🤖 AI Summary
Sampling biases in citizen science data distort the inferred structure of plant–pollinator bipartite networks.
Method: This paper introduces a fairness-aware latent-space representation method—specifically, an HSIC-regularized bipartite variational autoencoder (Bipartite VAE)—that explicitly disentangles latent embeddings from continuous sampling covariates (e.g., observer experience, time, location) during representation learning. It is the first work to incorporate sociological fairness principles into ecological network modeling, leveraging the Hilbert–Schmidt Independence Criterion (HSIC) to enforce statistical independence between latent representations and bias-inducing covariates, thereby enabling unbiased interaction probability estimation.

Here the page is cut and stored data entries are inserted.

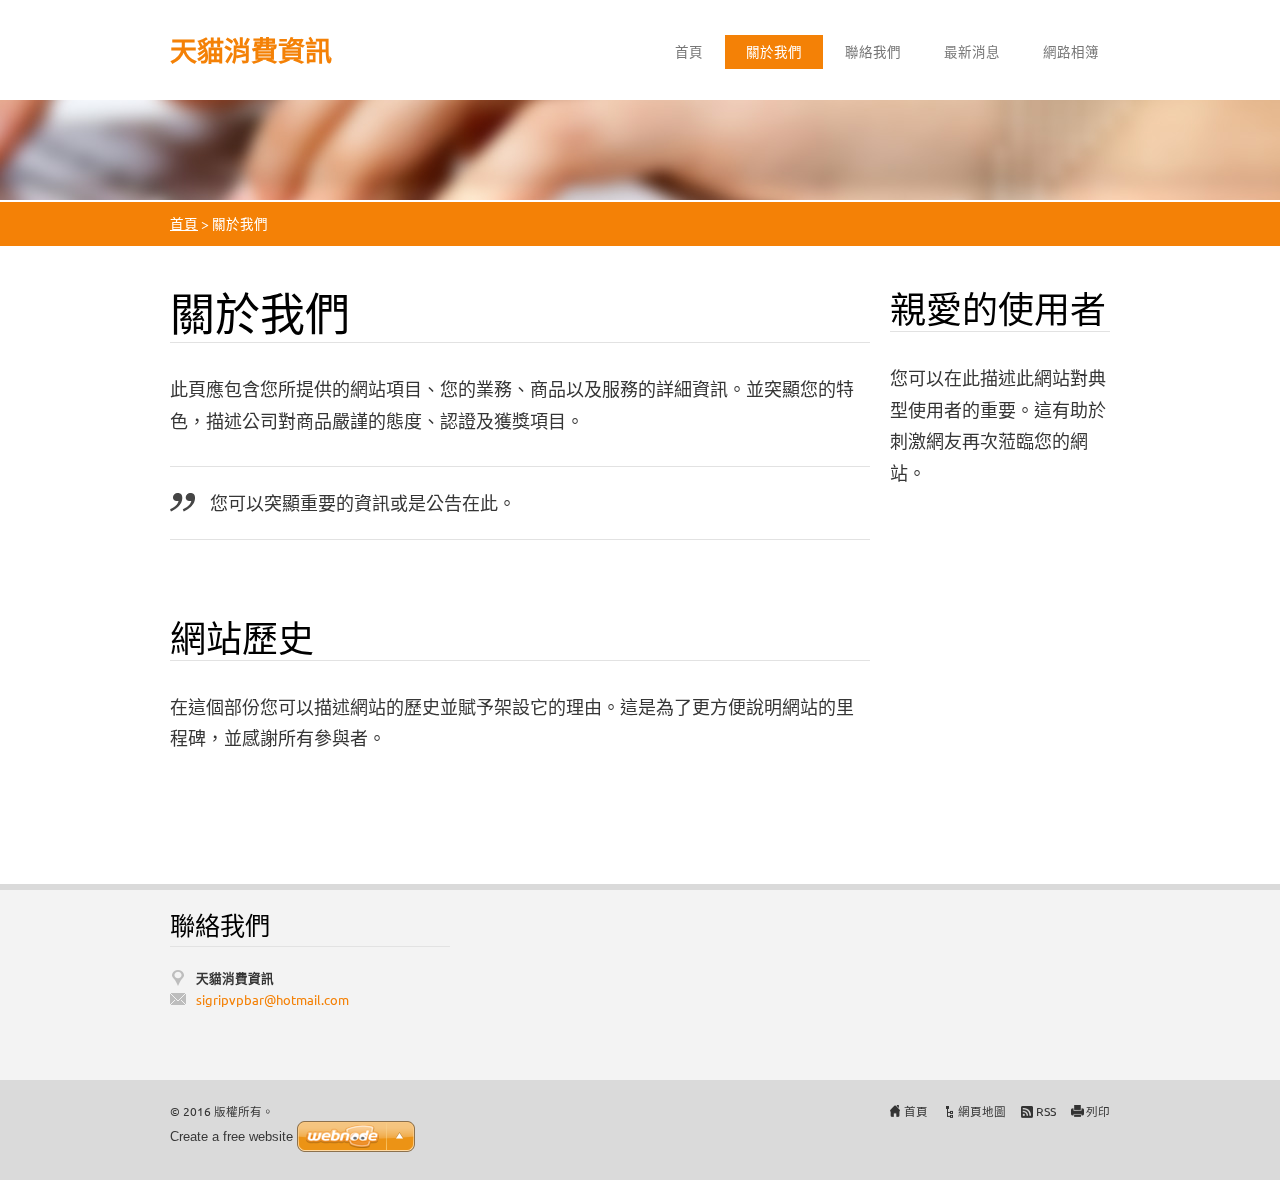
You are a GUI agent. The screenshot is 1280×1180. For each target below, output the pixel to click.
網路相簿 (1071, 51)
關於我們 (774, 51)
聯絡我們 (873, 51)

Results: Evaluated on the Spipoll dataset, the method yields reconstructed networks better aligned with empirically observed ecological interactions, significantly mitigating observer-induced bias and improving the reliability of inferring species co-occurrence patterns and functional relationships.
📝 Abstract
We propose a method to represent bipartite networks using graph embeddings tailored to tackle the challenges of studying ecological networks, such as the ones linking plants and pollinators, where many covariates need to be accounted for, in particular to control for sampling bias. We adapt the variational graph auto-encoder approach to the bipartite case, which enables us to generate embeddings in a latent space where the two sets of nodes are positioned based on their probability of connection. We translate the fairness framework commonly considered in sociology in order to address sampling bias in ecology. By incorporating the Hilbert-Schmidt independence criterion (HSIC) as an additional penalty term in the loss we optimize, we ensure that the structure of the latent space is independent of continuous variables, which are related to the sampling process. Finally, we show how our approach can change our understanding of ecological networks when applied to the Spipoll data set, a citizen science monitoring program of plant-pollinator interactions to which many observers contribute, making it prone to sampling bias.